女性として辛い思いをしながら生きてきたリズベットは女性の猟奇殺人の事件を追います。
真相を追い、女性を苦しめてきた犯人を見つけ出すことがリズベット自身を救うことにも繋がったのかもしれません。
リズベットがミカエルに抱いた感情とは?
1人の少女の恋の物語
ただのサスペンス映画としてではなく、1人の不幸な少女の恋の物語の要素も含まれている点でも評価されています。
リズベットの恋が叶うことはありませんでしたが、不器用ながらの彼女の言動はとても愛おしくもあったのです。
元々ミカエルのことを調べ上げており、人物像を知っていたものの実際に接していくミカエルの人間性に魅了されていきました。
マルティンを殺しても良いか?と確認するシーンも、今までのリズベットなら確認することさえしなかったでしょう。

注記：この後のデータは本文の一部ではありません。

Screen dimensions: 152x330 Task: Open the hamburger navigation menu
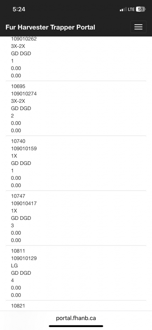pos(138,27)
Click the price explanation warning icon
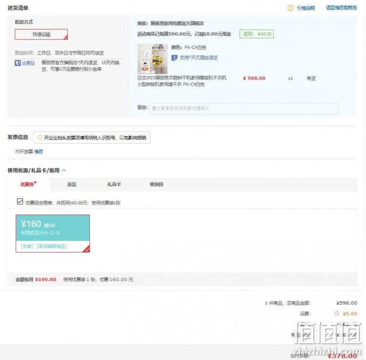This screenshot has width=366, height=360. pos(290,8)
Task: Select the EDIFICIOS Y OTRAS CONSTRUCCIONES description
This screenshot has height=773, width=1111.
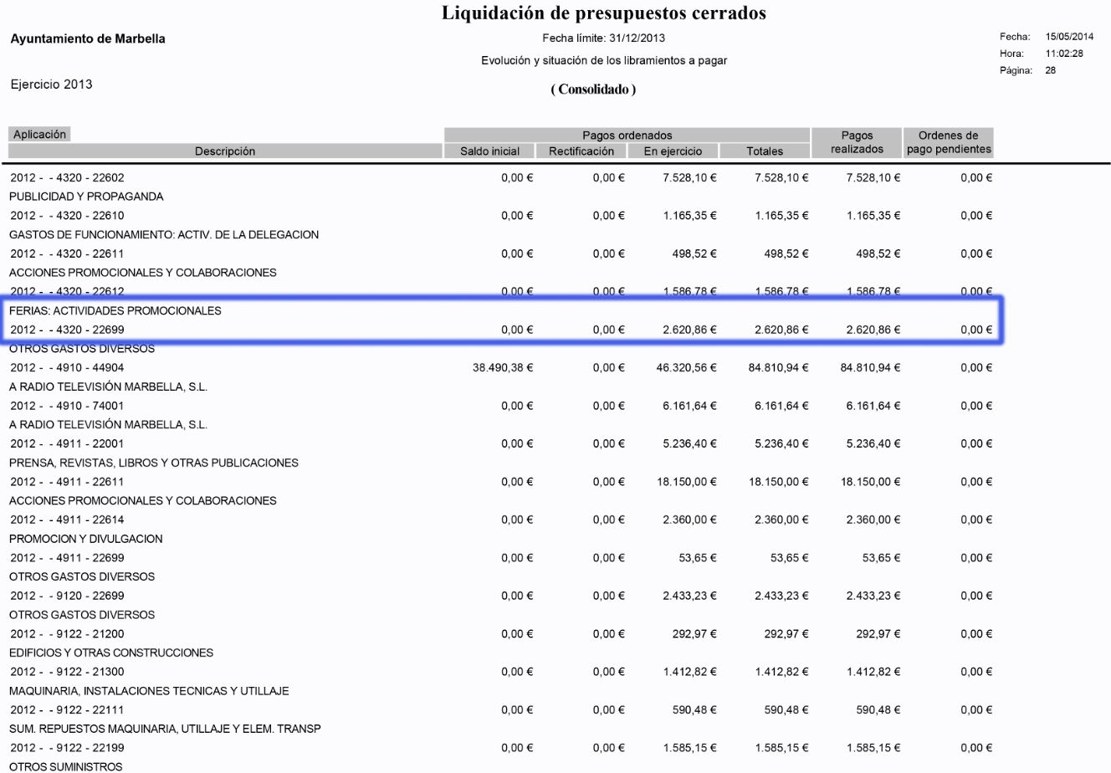Action: click(111, 653)
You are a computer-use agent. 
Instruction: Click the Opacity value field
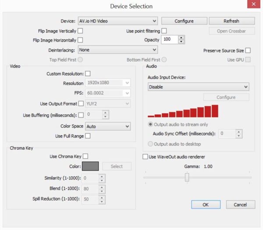(170, 39)
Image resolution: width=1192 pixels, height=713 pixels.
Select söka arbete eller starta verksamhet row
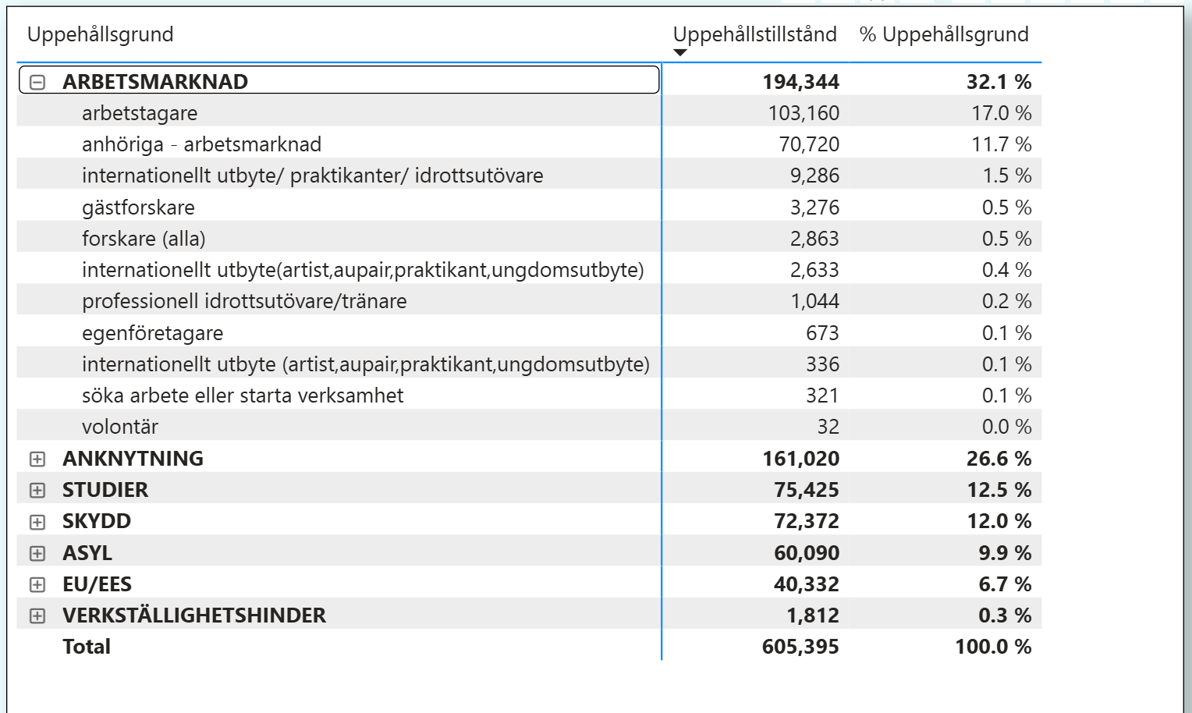(243, 396)
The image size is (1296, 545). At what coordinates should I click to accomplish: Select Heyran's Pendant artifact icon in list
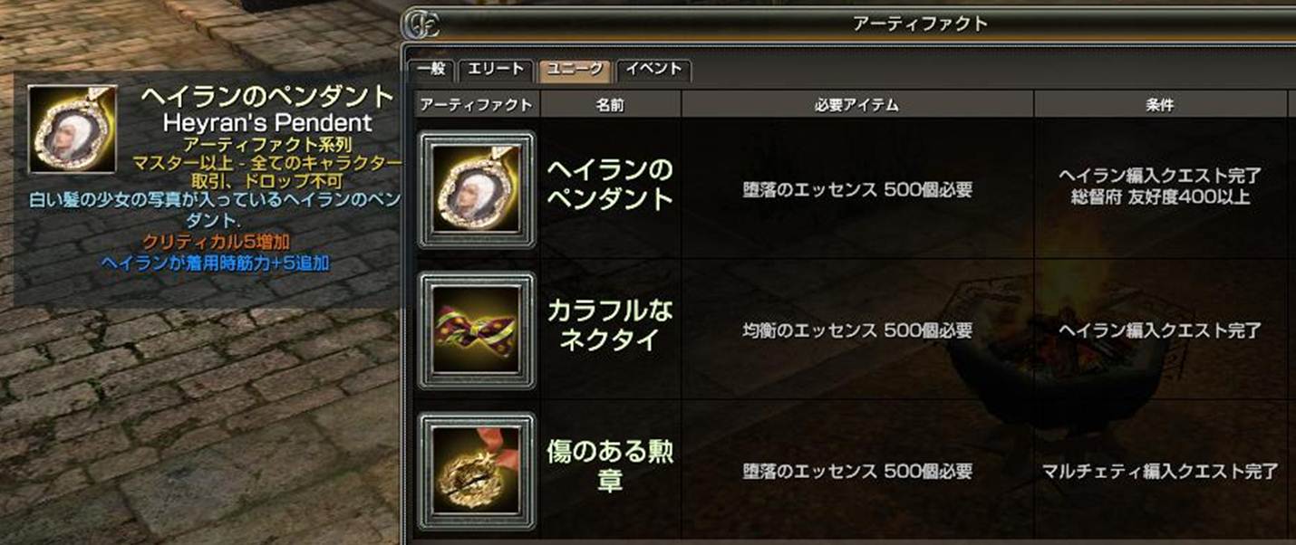(477, 189)
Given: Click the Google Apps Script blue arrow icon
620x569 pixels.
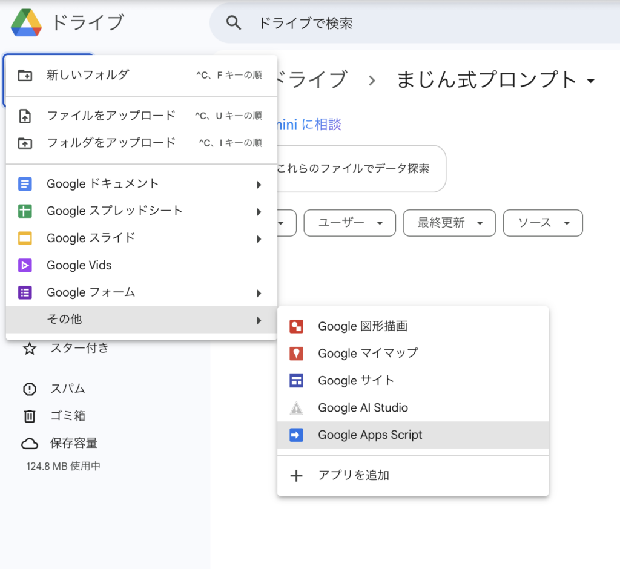Looking at the screenshot, I should 296,435.

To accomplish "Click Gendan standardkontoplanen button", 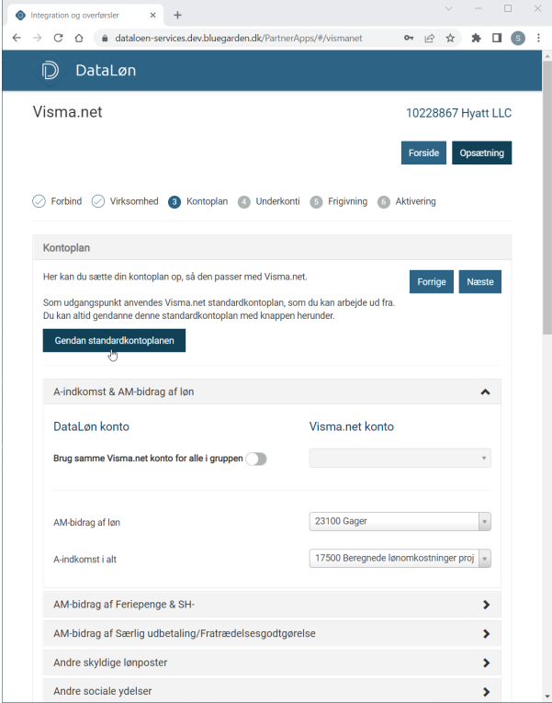I will pyautogui.click(x=114, y=340).
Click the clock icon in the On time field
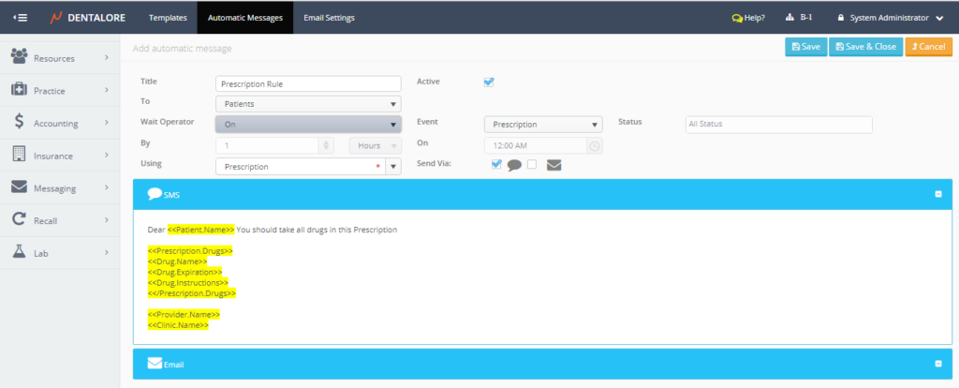The width and height of the screenshot is (959, 388). 594,145
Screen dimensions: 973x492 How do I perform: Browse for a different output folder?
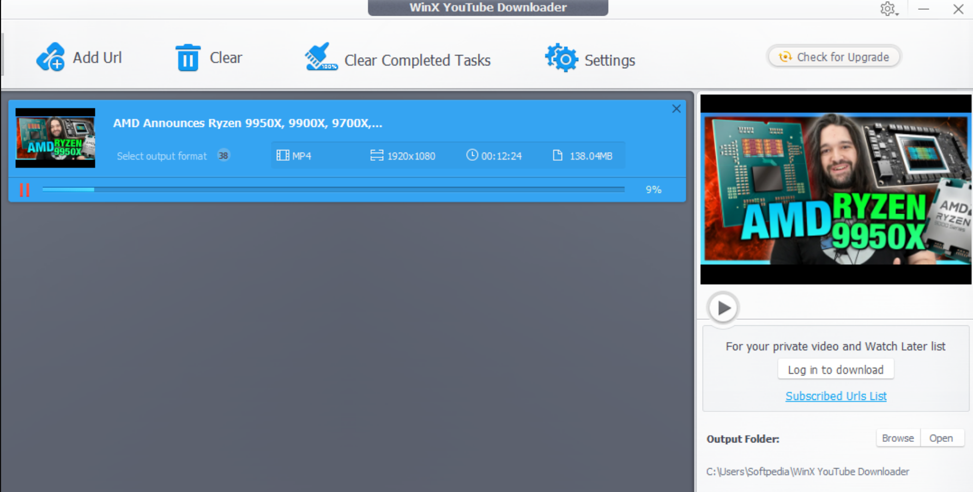(897, 438)
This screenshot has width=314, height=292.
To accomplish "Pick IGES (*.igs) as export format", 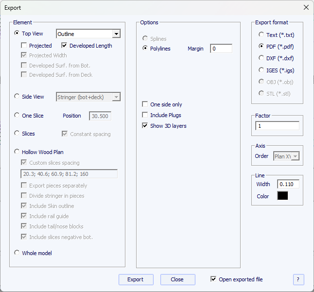I will (x=262, y=70).
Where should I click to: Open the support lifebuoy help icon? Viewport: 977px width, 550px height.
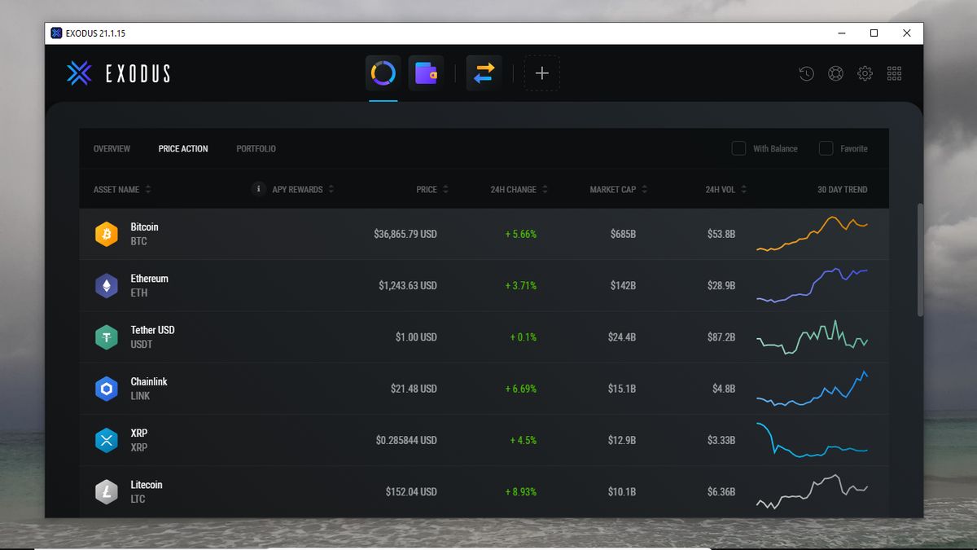[x=835, y=73]
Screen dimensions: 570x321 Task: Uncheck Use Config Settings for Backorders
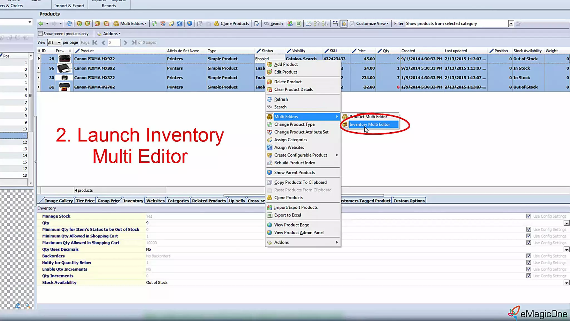coord(529,256)
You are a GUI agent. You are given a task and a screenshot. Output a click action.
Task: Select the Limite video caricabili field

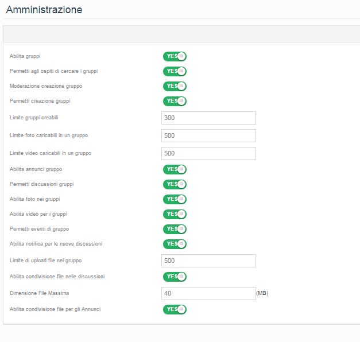point(208,153)
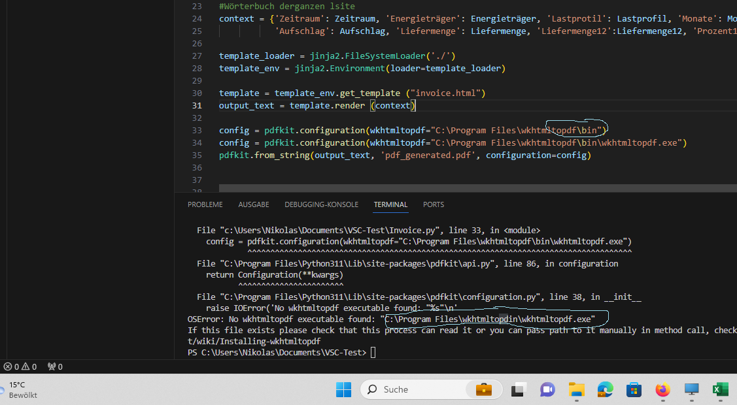
Task: Open Microsoft Store from the taskbar
Action: coord(634,389)
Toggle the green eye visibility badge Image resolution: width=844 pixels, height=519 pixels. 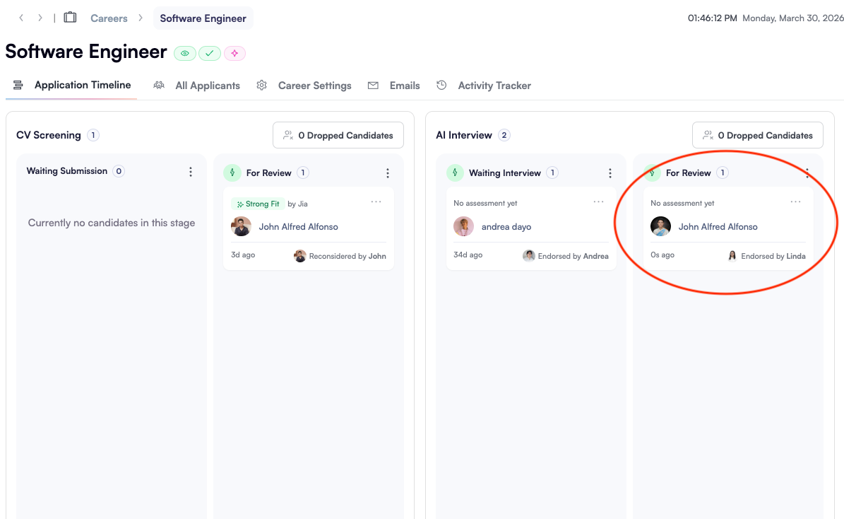click(x=185, y=53)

命を懸けてミカエルを救ったのは、リズベットの愛情からきたものに違いありません。
関わっていた事件の真相を知り、ミカエルと共に過ごすことがなくなれば、ミカエルの仕返しをするために行動しました。
ミカエルはリズベットのおかげだということさえ知らないままですが、健気なリズベットの恩返しが美しいのです。
中盤あたりでミカエルのパソコンから勝手に印刷したミカエルの写真と似た革ジャンをクリスマスの日に用意していたりもします。
ミカエルと出会い、恋をしたことでリズベットは人間らしくなることができたのです。
初めて掴んだ信頼と結ばれることのない想い
共に仕事をしていくうちに、お互いの得意な分野が見えてきます。
そして、それぞれが自分のできることを知っており、上手に役割分担をしながら着実に真相へと近づいていくのです。
お互いが信頼しあい、それぞれの得意分野を任せることができたからこそハリエットを見つけることができ、犯人が分かったのでしょう。
ミカエルは良くも悪くも人たらしな性格も持ち合わせていたので、彼にとってのリズベットはパートナーでしかなかったのです。
関係も持ってはいましたが、最高のパートナーであり娘のように思っていたのかもしれません。
リズベットには信用できる大人はミカエルだけでしたが、ミカエルの周りには多くの仲間がいたのです。
オープニングに隠された伏線
オープニングの場面は繰り返し観るとより一層、その想いを知ることができます。
オープニングの制作に当たって、制作者のティム・ミラーはフィンチャー監督からリズベットが見る悪夢の具体的なイメージを求められました。
50個のアイデアを求められ、最終的に25個までまとめられたものを実現するために8週間もの期間を与えられたのだそうです。
そこで完成したのがあのオープニングであり、男性優越主義の中で暴力的な女性蔑視が行われています。
まさに毎夜リズベットが見ていて、うなされている悪夢が完成したのです。
リズベットが抱えるトラウマから始まるストーリーは、リズベットを成長させるものへと展開していくのでした。